▸ **ENTRIES PROVIDED**:
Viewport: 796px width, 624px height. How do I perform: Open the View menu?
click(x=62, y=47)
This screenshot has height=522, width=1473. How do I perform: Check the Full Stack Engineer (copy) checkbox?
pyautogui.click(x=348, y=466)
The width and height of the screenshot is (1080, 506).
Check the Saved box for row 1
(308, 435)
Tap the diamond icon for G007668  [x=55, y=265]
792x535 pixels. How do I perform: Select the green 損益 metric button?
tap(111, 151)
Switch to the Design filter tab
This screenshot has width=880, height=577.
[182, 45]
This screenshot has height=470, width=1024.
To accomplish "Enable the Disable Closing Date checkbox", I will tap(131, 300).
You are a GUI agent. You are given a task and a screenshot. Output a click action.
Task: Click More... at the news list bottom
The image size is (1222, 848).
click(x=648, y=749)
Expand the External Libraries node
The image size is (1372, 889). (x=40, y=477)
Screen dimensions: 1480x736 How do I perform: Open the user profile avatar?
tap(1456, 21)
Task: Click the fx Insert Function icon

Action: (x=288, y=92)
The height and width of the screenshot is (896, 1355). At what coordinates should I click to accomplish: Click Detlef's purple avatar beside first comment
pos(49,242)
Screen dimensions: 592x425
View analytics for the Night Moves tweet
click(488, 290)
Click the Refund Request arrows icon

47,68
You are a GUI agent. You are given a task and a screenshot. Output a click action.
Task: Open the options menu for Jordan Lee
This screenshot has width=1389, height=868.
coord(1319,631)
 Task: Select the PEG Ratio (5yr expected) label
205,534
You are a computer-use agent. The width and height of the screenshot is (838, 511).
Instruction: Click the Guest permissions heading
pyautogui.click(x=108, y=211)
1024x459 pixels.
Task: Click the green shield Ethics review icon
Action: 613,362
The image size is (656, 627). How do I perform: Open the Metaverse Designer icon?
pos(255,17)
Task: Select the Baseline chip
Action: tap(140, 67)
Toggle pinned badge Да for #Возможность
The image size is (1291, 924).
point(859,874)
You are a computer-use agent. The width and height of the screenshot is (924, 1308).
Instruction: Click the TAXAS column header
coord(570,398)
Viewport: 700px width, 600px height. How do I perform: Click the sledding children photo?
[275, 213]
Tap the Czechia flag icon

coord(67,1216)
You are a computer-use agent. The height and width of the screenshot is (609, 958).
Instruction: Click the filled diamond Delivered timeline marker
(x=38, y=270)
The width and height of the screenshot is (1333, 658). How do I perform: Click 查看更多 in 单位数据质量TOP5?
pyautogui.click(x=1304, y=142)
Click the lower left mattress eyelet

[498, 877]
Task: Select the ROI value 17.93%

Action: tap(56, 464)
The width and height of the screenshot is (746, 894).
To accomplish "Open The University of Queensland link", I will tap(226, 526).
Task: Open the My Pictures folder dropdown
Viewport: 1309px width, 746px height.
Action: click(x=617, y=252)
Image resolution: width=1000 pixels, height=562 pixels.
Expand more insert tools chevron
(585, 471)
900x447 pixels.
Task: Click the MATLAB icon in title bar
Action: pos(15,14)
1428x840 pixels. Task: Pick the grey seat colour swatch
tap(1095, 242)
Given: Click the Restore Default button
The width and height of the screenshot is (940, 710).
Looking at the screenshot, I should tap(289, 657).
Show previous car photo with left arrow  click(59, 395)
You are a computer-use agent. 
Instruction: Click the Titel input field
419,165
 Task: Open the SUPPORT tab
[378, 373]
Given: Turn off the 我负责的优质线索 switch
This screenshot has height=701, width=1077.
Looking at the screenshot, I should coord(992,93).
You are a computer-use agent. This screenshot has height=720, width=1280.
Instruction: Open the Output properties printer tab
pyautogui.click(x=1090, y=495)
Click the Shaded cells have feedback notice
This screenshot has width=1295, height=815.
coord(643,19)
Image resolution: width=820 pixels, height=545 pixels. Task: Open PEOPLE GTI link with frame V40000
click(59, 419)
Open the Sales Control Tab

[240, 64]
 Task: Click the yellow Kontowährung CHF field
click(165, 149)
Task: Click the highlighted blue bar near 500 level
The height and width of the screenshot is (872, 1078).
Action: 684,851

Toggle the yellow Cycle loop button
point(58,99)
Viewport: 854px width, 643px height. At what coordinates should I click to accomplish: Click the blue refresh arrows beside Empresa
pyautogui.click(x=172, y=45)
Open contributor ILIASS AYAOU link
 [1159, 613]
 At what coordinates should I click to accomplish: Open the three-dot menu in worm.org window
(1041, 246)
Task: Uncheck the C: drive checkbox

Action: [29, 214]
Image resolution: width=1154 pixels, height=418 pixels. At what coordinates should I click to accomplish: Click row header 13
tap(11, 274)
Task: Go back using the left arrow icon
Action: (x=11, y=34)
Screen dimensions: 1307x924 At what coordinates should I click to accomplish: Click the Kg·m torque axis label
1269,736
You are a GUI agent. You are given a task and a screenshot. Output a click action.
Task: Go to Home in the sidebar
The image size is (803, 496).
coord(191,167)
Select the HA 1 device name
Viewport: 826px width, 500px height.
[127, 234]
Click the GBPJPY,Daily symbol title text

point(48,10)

▸ **WHAT IS BEING ASKED**: Working from the material above, reproduce it in full and unchanged.

▸ **RESPONSE AREA**:
Viewport: 796px width, 624px height. How do I perform: Open the View menu?
click(x=62, y=47)
This screenshot has height=522, width=1473. How do I perform: Check the Full Stack Engineer (copy) checkbox?
pyautogui.click(x=348, y=466)
The width and height of the screenshot is (1080, 506).
Check the Saved box for row 1
(308, 435)
Tap the diamond icon for G007668  [x=55, y=265]
792x535 pixels. How do I perform: Select the green 損益 metric button?
tap(111, 151)
Switch to the Design filter tab
This screenshot has width=880, height=577.
[182, 45]
This screenshot has height=470, width=1024.
To accomplish "Enable the Disable Closing Date checkbox", I will tap(131, 300).
You are a GUI agent. You are given a task and a screenshot. Output a click action.
Task: Click More... at the news list bottom
The image size is (1222, 848).
click(x=648, y=749)
Expand the External Libraries node
The image size is (1372, 889). (x=40, y=477)
Screen dimensions: 1480x736 How do I perform: Open the user profile avatar?
tap(1456, 21)
Task: Click the fx Insert Function icon

Action: (x=288, y=92)
The height and width of the screenshot is (896, 1355). At what coordinates should I click to accomplish: Click Detlef's purple avatar beside first comment
pos(49,242)
Screen dimensions: 592x425
View analytics for the Night Moves tweet
click(488, 290)
Click the Refund Request arrows icon

47,68
You are a GUI agent. You are given a task and a screenshot. Output a click action.
Task: Open the options menu for Jordan Lee
This screenshot has width=1389, height=868.
coord(1319,631)
 Task: Select the PEG Ratio (5yr expected) label
205,534
You are a computer-use agent. The width and height of the screenshot is (838, 511).
Instruction: Click the Guest permissions heading
pyautogui.click(x=108, y=211)
1024x459 pixels.
Task: Click the green shield Ethics review icon
Action: 613,362
The image size is (656, 627). How do I perform: Open the Metaverse Designer icon?
pos(255,17)
Task: Select the Baseline chip
Action: tap(140, 67)
Toggle pinned badge Да for #Возможность
The image size is (1291, 924).
point(859,874)
You are a computer-use agent. The width and height of the screenshot is (924, 1308).
Instruction: Click the TAXAS column header
coord(570,398)
Viewport: 700px width, 600px height. How do I perform: Click the sledding children photo?
[275, 213]
Tap the Czechia flag icon

coord(67,1216)
You are a computer-use agent. The height and width of the screenshot is (609, 958).
Instruction: Click the filled diamond Delivered timeline marker
(x=38, y=270)
The width and height of the screenshot is (1333, 658). How do I perform: Click 查看更多 in 单位数据质量TOP5?
pyautogui.click(x=1304, y=142)
Click the lower left mattress eyelet

[498, 877]
Task: Select the ROI value 17.93%

Action: tap(56, 464)
The width and height of the screenshot is (746, 894).
To accomplish "Open The University of Queensland link", I will tap(226, 526).
Task: Open the My Pictures folder dropdown
Viewport: 1309px width, 746px height.
Action: click(x=617, y=252)
Image resolution: width=1000 pixels, height=562 pixels.
Expand more insert tools chevron
(585, 471)
900x447 pixels.
Task: Click the MATLAB icon in title bar
Action: pos(15,14)
1428x840 pixels. Task: Pick the grey seat colour swatch
tap(1095, 242)
Given: Click the Restore Default button
The width and height of the screenshot is (940, 710).
Looking at the screenshot, I should tap(289, 657).
Show previous car photo with left arrow  click(59, 395)
You are a computer-use agent. 
Instruction: Click the Titel input field
419,165
 Task: Open the SUPPORT tab
[378, 373]
Given: Turn off the 我负责的优质线索 switch
This screenshot has height=701, width=1077.
Looking at the screenshot, I should coord(992,93).
You are a computer-use agent. This screenshot has height=720, width=1280.
Instruction: Open the Output properties printer tab
pyautogui.click(x=1090, y=495)
Click the Shaded cells have feedback notice
This screenshot has width=1295, height=815.
coord(643,19)
Image resolution: width=820 pixels, height=545 pixels. Task: Open PEOPLE GTI link with frame V40000
click(59, 419)
Open the Sales Control Tab

[240, 64]
 Task: Click the yellow Kontowährung CHF field
click(165, 149)
Task: Click the highlighted blue bar near 500 level
The height and width of the screenshot is (872, 1078).
Action: 684,851

Toggle the yellow Cycle loop button
point(58,99)
Viewport: 854px width, 643px height. At what coordinates should I click to accomplish: Click the blue refresh arrows beside Empresa
pyautogui.click(x=172, y=45)
Open contributor ILIASS AYAOU link
 [1159, 613]
 At what coordinates should I click to accomplish: Open the three-dot menu in worm.org window
(1041, 246)
Task: Uncheck the C: drive checkbox

Action: [29, 214]
Image resolution: width=1154 pixels, height=418 pixels. At what coordinates should I click to accomplish: Click row header 13
tap(11, 274)
Task: Go back using the left arrow icon
Action: (x=11, y=34)
Screen dimensions: 1307x924 At what coordinates should I click to accomplish: Click the Kg·m torque axis label
1269,736
You are a GUI agent. You are given a task and a screenshot. Output a click action.
Task: Go to Home in the sidebar
The image size is (803, 496).
coord(191,167)
Select the HA 1 device name
Viewport: 826px width, 500px height.
[127, 234]
Click the GBPJPY,Daily symbol title text

point(48,10)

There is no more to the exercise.